Banyak hal-hal yang tidak dijelaskan secara transparan seputar kebijakan harga BBM. Dengan menggunaka logika sederhana, pemerintah mencabut subsidi BMM yang jumlahnya Rp. 34 Trilyun (kalau salah tolong dibetulkan). Kemudian pemerintah mengucurkan dana Bantuan Langsung Tunai (BLT) yang menghabiskan dana sekitar Rp. 20 Trilyun (kalo salah tolong dibetulkan lagi). Sisanya Rp. 14 Triyun. Berapa dana yang digunakan pemerintah untuk “membeli” suara dari parpol-parpol agar menyetujui kebijakan kenaikan harga BBM (cabut subsidi)? Untuk yang satu ini memang tidak akan pernah ditemukan laporan yang jelas.

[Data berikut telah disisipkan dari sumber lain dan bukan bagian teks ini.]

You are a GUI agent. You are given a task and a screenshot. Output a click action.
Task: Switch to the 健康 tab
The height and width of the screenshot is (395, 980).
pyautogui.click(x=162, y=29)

Dengan kata lain, uang negara yang didapat dari pencabutan subsidi BBM sama sekali tidak ada artinya bagi stabilitas APBN. Lantas mengapa subsidi BBM tetap dicabut? Perlu data serius untuk menjawabnya. Konon, ada orang-orang tertentu yang membuat pemerintah tidak bisa tidak menaikkan harga BBM karena itu menyangkut “keuntung rutin” mereka. Mereka inilah yang disebut “mafia BBM”.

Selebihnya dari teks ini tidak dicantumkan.